Closed coderSkyChen closed 6 years ago

coderSkyChen commented 6 years ago

Hi! In iter-reason/lib/nets/attend_memory.py row:154

At iteration 0, you use all-zero initialized memory S_0 to predict the confidence of f_0, while i think it's more reasonable to use roi features come from conv_base which is consistent with your paper.

I'm not sure if I understand it correctly.

endernewton commented 6 years ago

it comes from the memory, yes. the tricky thing about attention is that if you add the output from the base classifier for all the iterations, it does not matter, so in the end we implemented this way.

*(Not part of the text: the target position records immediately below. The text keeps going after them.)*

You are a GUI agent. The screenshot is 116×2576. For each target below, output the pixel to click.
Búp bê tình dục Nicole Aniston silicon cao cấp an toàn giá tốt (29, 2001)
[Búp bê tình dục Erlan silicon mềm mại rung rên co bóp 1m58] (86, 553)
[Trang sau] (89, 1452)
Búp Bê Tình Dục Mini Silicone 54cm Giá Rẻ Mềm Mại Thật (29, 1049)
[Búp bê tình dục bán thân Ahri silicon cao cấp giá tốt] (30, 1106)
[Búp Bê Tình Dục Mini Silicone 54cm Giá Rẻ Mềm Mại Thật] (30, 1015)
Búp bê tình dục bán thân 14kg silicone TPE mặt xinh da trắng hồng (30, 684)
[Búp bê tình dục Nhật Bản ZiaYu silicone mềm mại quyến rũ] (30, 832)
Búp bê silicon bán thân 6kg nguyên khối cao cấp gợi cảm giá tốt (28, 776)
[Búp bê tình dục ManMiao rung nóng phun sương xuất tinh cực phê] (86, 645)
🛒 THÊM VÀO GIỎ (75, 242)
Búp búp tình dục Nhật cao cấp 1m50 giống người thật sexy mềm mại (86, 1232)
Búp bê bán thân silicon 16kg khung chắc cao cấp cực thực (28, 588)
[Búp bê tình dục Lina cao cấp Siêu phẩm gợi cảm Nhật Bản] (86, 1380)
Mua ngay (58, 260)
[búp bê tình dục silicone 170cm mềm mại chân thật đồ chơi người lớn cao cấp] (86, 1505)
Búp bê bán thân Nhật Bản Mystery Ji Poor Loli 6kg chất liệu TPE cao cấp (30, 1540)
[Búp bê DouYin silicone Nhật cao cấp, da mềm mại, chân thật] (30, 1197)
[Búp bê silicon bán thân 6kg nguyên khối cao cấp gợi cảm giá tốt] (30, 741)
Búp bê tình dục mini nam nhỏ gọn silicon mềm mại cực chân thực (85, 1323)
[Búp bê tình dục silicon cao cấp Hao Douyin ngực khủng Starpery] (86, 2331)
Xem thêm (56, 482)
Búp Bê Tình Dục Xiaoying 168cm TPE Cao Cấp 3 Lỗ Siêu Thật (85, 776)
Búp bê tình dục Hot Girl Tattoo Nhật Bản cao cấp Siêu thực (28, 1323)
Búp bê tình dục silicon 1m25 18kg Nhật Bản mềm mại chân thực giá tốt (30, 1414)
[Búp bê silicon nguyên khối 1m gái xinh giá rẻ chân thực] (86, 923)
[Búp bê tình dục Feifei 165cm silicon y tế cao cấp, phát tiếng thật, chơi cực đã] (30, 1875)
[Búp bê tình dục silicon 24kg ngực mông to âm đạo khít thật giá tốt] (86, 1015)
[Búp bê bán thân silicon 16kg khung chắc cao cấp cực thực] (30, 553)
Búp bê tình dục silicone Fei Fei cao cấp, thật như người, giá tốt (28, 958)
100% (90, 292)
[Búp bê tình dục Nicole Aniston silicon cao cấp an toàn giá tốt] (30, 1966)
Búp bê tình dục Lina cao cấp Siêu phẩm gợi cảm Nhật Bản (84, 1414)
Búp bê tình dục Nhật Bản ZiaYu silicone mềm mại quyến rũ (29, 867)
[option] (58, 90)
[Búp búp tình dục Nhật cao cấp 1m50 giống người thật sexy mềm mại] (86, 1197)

coderSkyChen commented 6 years ago

Thanks for your replay! But i'm still confused about "if you add the output from the base classifier for all the iterations". For example, just for the local module, given an image, if the max-iterations=3, in my opinion the final prediction score goes like: cls_score=a_0*f_0+a_1*f_1+a_2*f_2. Do you mean that f_0 will be added for all the iterations? This is what i'm confused about, could you please explain it more specific?

endernewton commented 6 years ago

I mean when predicting a_i, previously i always have both the base feature and the memory based feature as inputs. however in the current case as base feature is always the same, adding it does not change the final softmax output value. so for the iterative prediction part, it is implemented by ignoring it. iirc it does not change the result even if you have a_0 predicted from the base feature but you can try yourself and see if it makes a difference. :)

coderSkyChen commented 6 years ago

Thanks for your detailed explanation!